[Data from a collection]
——
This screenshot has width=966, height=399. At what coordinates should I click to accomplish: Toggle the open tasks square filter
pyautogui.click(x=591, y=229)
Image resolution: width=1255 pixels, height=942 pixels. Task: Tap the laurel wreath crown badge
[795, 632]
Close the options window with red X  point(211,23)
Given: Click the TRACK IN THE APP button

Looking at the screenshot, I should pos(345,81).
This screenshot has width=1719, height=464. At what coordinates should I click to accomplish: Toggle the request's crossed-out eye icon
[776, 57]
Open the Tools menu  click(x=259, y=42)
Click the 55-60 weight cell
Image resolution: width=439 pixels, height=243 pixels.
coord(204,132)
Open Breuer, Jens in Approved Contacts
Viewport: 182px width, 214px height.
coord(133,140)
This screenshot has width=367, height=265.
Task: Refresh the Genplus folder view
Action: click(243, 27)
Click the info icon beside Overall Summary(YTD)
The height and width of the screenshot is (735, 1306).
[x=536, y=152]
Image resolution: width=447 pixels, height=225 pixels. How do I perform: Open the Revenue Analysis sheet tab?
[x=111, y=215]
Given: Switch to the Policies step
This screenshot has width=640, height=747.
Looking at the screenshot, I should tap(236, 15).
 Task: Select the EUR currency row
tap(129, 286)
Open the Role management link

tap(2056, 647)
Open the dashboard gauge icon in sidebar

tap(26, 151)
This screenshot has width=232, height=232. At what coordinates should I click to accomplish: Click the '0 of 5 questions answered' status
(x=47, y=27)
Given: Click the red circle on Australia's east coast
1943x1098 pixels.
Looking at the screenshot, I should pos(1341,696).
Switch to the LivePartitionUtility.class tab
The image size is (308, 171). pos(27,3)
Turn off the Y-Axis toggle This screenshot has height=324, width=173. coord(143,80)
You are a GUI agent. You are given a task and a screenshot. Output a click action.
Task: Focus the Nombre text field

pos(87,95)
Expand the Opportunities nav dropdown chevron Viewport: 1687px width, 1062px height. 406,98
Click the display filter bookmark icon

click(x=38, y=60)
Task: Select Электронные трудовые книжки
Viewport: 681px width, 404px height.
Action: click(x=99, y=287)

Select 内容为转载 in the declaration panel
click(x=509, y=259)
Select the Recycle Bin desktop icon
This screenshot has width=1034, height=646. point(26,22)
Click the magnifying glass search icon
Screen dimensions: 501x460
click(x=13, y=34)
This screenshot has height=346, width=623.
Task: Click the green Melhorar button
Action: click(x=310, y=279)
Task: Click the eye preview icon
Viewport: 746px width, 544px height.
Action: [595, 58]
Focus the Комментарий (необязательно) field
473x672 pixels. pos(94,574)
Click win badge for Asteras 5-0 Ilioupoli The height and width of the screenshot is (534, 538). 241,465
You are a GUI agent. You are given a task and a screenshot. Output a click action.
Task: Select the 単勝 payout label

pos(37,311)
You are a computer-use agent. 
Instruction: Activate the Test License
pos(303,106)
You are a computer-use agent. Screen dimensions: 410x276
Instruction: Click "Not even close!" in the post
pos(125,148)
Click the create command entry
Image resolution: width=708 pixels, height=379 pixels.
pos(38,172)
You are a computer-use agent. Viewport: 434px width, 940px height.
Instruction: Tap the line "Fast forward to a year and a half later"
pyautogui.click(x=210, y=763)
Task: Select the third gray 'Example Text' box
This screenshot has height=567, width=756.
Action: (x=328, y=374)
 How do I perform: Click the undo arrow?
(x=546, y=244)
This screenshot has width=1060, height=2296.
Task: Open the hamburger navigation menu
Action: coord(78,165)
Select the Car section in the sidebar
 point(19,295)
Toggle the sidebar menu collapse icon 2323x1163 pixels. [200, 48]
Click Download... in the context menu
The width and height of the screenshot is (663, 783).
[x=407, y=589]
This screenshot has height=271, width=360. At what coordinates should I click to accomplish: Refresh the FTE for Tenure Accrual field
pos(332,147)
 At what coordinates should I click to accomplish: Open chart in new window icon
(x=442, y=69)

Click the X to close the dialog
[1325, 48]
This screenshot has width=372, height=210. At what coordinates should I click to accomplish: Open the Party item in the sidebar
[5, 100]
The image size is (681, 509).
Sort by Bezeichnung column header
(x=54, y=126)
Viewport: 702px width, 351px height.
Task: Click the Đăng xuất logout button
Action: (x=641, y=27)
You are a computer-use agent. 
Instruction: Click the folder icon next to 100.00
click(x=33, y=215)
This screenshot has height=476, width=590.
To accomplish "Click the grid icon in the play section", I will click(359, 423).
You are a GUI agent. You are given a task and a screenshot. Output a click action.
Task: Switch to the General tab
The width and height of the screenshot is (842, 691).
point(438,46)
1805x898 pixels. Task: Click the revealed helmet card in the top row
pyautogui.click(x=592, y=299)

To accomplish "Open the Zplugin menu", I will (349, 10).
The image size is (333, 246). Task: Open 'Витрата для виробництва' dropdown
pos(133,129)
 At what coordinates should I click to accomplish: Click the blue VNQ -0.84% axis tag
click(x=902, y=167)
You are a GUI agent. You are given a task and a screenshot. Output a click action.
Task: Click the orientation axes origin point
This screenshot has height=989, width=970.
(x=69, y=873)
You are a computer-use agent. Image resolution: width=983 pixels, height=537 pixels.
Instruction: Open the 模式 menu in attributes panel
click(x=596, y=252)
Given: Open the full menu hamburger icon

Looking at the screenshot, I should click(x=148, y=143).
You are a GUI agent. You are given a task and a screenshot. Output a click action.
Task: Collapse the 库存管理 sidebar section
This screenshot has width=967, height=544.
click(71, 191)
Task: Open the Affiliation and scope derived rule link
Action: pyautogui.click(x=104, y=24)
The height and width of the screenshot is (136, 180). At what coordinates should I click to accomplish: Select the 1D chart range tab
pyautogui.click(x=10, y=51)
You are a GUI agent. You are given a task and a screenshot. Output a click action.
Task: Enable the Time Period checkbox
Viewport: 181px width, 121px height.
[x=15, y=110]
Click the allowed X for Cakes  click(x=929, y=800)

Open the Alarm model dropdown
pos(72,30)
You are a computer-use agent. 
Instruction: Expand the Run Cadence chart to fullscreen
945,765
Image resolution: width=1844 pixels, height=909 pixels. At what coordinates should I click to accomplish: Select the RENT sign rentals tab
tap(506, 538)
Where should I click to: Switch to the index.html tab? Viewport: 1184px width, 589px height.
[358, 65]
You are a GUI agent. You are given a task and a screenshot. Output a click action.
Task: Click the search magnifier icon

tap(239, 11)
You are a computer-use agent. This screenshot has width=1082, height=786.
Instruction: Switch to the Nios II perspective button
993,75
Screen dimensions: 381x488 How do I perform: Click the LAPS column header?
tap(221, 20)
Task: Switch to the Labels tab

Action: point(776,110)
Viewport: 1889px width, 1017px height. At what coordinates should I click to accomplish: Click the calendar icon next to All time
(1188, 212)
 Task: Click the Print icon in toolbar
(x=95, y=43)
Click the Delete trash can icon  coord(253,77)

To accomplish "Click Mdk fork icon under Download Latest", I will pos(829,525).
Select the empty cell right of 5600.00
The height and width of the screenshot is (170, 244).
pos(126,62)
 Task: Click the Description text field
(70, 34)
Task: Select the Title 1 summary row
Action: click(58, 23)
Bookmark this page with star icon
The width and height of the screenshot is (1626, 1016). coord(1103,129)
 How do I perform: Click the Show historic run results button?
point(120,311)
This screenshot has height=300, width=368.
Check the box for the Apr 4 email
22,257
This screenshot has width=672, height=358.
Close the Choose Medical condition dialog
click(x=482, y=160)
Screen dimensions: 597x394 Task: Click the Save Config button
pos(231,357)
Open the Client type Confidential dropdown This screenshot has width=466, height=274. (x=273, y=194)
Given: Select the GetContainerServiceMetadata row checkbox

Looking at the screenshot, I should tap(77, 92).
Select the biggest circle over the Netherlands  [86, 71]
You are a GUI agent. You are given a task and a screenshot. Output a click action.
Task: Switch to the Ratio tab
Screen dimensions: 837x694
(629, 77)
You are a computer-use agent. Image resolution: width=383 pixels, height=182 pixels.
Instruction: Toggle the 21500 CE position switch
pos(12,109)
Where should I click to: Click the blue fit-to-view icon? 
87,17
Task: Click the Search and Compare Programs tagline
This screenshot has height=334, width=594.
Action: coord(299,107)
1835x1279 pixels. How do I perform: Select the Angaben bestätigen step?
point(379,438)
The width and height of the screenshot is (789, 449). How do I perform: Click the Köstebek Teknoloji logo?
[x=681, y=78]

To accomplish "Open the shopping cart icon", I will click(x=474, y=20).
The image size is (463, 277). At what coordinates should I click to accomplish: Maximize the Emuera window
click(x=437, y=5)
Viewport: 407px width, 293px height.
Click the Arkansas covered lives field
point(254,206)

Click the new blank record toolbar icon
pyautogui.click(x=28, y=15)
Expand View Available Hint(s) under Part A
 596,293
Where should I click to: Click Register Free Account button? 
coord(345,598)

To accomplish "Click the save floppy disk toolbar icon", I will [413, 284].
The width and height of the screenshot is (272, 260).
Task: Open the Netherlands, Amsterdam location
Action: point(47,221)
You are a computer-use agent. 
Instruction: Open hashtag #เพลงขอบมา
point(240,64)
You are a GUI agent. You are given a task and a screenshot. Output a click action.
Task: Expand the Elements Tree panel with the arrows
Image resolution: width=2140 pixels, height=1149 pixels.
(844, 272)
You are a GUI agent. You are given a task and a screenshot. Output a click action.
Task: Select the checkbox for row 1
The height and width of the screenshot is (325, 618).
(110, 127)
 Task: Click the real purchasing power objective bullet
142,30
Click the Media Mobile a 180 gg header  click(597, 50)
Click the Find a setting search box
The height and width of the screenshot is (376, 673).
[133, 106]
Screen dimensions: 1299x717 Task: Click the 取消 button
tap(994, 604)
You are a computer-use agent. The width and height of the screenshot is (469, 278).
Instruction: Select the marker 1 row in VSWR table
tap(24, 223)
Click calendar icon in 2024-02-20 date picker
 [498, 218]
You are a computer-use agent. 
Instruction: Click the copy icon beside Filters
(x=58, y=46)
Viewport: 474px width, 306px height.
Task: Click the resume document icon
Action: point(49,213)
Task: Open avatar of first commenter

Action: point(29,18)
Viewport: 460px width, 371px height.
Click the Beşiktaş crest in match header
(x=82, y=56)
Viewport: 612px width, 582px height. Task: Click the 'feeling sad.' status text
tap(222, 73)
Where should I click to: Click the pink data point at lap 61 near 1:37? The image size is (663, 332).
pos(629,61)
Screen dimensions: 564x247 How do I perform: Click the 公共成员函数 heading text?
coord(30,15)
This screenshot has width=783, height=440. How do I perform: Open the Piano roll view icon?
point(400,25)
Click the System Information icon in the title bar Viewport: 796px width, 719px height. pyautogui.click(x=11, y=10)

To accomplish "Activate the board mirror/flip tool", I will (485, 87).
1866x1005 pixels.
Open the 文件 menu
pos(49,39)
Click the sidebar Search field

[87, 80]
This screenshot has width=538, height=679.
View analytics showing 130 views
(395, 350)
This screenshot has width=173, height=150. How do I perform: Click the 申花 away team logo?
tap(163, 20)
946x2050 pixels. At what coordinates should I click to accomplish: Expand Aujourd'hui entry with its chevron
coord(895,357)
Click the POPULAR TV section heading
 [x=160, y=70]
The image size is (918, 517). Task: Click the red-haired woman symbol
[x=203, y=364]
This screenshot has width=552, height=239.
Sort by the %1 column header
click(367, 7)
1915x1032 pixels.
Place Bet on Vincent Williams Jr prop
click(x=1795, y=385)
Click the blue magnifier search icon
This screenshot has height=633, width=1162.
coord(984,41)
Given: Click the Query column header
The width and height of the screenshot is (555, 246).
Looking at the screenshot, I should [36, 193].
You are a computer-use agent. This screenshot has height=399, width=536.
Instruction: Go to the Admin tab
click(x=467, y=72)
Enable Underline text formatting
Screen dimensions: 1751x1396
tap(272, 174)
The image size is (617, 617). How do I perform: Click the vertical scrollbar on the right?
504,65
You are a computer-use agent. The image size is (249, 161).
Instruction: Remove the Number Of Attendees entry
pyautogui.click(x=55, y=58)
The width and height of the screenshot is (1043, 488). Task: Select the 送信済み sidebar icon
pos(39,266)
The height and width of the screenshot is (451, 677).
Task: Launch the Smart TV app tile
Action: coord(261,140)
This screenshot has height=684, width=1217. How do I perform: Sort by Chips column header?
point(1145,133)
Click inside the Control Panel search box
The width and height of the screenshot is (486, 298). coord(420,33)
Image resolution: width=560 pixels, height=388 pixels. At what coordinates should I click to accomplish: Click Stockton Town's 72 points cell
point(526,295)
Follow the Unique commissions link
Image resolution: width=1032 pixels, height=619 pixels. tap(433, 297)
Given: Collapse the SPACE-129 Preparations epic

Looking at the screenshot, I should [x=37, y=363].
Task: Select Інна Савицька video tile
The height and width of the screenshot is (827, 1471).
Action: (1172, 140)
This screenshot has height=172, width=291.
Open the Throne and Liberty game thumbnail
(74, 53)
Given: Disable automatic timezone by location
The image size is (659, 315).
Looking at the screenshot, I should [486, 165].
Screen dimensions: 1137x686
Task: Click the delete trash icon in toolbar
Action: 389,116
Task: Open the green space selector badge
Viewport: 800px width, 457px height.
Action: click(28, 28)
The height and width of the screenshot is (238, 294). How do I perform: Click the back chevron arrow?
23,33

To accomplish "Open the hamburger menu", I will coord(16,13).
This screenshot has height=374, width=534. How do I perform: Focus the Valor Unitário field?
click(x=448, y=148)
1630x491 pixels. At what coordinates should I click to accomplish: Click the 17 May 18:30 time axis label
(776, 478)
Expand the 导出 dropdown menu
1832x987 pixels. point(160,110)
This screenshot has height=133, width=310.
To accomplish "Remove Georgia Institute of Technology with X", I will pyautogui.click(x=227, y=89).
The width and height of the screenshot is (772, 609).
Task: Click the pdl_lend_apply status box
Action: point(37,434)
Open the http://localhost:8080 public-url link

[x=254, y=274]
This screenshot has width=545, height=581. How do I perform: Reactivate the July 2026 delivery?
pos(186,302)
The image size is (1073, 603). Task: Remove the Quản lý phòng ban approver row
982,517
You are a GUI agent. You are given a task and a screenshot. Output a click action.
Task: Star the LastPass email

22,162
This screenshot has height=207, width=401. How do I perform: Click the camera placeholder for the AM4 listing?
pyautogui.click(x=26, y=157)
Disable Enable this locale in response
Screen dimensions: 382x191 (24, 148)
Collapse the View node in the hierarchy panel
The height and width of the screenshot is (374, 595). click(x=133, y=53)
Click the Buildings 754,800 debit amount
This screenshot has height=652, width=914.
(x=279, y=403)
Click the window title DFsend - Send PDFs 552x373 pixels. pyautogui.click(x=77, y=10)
——
→ **Exercise objective**:
Reproduce the data verbatim, from the line containing "will (485, 87)." through the line containing "coord(984,41)", including both of those lines.

→ **The completed task**:
To accomplish "Activate the board mirror/flip tool", I will (485, 87).
1866x1005 pixels.
Open the 文件 menu
pos(49,39)
Click the sidebar Search field

[87, 80]
This screenshot has width=538, height=679.
View analytics showing 130 views
(395, 350)
This screenshot has width=173, height=150. How do I perform: Click the 申花 away team logo?
tap(163, 20)
946x2050 pixels. At what coordinates should I click to accomplish: Expand Aujourd'hui entry with its chevron
coord(895,357)
Click the POPULAR TV section heading
 [x=160, y=70]
The image size is (918, 517). Task: Click the red-haired woman symbol
[x=203, y=364]
This screenshot has width=552, height=239.
Sort by the %1 column header
click(367, 7)
1915x1032 pixels.
Place Bet on Vincent Williams Jr prop
click(x=1795, y=385)
Click the blue magnifier search icon
This screenshot has height=633, width=1162.
coord(984,41)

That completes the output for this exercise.